» **WORK TO BE COMPLETED**
Copy the lines of the records below word for word, starting at the line that contains "Enable the Κεντρικά καταστήματα toggle" and ending with the last line of the records.

Element lookup records:
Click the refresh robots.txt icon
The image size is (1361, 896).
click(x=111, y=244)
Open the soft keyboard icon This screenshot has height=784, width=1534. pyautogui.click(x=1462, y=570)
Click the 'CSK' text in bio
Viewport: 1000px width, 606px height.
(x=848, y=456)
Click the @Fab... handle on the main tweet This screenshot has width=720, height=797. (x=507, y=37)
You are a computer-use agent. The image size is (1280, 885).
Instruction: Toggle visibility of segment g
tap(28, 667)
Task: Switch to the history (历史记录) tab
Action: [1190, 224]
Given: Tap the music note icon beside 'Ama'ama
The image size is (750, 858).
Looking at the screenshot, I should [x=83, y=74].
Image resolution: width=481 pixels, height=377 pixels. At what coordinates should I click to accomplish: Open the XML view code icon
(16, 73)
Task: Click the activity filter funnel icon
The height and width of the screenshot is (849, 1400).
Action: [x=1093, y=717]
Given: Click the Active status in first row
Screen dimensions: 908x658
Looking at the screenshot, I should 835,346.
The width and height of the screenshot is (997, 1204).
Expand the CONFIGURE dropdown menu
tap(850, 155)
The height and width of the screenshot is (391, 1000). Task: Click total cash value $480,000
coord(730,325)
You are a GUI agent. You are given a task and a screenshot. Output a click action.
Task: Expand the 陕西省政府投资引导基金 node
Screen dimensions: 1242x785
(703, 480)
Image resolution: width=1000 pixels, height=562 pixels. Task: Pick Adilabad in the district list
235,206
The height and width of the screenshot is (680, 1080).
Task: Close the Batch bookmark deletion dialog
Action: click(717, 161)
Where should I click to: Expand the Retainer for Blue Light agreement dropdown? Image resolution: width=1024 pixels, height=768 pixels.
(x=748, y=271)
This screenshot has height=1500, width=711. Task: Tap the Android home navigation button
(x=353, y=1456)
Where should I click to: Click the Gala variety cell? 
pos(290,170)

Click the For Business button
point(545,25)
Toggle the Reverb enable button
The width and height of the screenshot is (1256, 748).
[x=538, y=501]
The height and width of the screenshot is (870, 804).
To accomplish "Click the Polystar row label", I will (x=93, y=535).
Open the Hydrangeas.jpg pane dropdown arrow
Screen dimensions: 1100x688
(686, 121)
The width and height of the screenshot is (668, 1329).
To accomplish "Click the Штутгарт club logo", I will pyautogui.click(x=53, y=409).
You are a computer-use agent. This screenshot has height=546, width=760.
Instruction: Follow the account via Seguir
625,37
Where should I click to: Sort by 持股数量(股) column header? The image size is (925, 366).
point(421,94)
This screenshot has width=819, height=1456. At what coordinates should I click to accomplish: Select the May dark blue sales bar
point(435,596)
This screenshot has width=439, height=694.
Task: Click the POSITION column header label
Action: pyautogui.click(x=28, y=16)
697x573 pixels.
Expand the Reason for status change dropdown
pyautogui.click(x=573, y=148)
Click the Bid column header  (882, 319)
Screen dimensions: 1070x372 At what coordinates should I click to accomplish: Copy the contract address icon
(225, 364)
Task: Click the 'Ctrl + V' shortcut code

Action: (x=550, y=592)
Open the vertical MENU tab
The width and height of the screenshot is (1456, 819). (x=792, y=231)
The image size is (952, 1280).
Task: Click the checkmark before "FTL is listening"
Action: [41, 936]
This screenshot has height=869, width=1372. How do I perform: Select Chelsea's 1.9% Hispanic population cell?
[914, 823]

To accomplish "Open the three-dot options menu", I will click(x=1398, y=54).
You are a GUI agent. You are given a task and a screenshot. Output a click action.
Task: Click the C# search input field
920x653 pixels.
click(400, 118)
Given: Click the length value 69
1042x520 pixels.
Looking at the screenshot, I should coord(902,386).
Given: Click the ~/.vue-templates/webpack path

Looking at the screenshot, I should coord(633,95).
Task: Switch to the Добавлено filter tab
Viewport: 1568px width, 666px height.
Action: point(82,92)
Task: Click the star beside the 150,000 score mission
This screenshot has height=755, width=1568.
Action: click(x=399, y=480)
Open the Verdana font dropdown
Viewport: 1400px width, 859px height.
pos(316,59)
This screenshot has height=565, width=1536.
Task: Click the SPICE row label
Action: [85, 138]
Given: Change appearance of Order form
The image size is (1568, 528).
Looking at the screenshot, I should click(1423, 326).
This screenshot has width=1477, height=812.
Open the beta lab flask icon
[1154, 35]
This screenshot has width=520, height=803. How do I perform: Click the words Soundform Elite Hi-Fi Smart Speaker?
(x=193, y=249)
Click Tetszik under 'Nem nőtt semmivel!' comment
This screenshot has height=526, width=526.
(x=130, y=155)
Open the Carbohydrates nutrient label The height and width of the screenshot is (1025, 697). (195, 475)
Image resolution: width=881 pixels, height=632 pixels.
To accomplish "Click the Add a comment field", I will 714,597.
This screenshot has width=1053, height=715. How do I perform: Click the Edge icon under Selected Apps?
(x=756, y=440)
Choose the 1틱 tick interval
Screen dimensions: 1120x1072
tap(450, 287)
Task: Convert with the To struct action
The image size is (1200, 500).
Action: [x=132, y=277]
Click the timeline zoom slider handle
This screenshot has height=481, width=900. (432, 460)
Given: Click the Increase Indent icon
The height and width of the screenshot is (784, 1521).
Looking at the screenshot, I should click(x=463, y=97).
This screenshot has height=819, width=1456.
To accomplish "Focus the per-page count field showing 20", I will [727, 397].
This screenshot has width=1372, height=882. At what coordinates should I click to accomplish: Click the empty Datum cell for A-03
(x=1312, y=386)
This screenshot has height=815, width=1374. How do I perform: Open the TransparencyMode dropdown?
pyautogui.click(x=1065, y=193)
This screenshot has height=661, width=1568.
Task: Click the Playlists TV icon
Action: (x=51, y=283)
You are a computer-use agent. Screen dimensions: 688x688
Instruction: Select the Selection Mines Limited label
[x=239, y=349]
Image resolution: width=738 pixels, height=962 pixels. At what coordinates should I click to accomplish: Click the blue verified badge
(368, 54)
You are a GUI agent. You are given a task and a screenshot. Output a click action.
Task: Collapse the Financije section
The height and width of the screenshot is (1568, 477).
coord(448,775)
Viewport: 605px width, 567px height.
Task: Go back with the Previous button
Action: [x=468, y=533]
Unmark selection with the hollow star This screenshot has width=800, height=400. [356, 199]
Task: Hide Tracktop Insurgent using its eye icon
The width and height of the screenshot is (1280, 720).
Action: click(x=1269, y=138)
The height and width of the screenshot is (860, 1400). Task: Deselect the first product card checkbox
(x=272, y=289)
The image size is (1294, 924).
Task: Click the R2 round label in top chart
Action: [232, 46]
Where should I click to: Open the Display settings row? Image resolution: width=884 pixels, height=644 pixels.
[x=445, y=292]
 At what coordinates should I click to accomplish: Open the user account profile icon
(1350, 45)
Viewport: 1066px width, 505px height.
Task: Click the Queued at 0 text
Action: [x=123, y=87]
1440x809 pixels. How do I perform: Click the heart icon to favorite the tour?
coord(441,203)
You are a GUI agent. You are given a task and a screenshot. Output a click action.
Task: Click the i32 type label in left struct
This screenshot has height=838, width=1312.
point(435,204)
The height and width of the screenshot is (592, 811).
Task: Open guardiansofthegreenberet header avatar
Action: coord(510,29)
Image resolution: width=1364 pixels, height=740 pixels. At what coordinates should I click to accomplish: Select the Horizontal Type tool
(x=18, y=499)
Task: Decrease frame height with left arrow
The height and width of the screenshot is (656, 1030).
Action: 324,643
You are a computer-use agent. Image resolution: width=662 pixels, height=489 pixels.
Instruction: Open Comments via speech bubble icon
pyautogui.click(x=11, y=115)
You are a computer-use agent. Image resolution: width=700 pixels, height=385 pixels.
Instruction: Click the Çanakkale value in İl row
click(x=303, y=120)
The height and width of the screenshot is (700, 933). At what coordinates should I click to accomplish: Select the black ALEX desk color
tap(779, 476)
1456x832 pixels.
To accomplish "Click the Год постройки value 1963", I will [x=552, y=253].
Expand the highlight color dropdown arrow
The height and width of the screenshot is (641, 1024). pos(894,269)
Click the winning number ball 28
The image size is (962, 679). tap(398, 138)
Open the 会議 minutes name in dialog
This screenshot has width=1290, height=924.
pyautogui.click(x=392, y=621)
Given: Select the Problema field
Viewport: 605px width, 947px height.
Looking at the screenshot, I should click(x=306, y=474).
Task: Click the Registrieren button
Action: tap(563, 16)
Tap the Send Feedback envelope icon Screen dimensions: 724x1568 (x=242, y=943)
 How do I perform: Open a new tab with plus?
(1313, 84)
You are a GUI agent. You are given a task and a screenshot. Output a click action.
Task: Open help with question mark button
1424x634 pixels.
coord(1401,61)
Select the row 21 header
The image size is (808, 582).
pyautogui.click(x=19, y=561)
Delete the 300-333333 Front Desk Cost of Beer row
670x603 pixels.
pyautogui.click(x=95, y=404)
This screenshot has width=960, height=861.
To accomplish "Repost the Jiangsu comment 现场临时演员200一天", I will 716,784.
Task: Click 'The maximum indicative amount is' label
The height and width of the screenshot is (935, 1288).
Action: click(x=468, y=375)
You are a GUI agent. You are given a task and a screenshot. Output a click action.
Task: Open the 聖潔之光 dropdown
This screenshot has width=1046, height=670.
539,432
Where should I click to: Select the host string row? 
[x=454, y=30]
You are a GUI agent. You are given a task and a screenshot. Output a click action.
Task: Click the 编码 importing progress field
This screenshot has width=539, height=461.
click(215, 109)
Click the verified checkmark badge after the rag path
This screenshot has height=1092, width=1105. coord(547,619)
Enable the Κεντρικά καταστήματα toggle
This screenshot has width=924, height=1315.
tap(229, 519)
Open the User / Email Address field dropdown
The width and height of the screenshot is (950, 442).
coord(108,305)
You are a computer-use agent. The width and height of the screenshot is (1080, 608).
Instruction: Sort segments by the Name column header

» **EXERCISE RESPONSE**
Enable the Κεντρικά καταστήματα toggle
This screenshot has width=924, height=1315.
tap(229, 519)
Open the User / Email Address field dropdown
The width and height of the screenshot is (950, 442).
coord(108,305)
You are a computer-use agent. The width and height of the screenshot is (1080, 608).
Instruction: Sort segments by the Name column header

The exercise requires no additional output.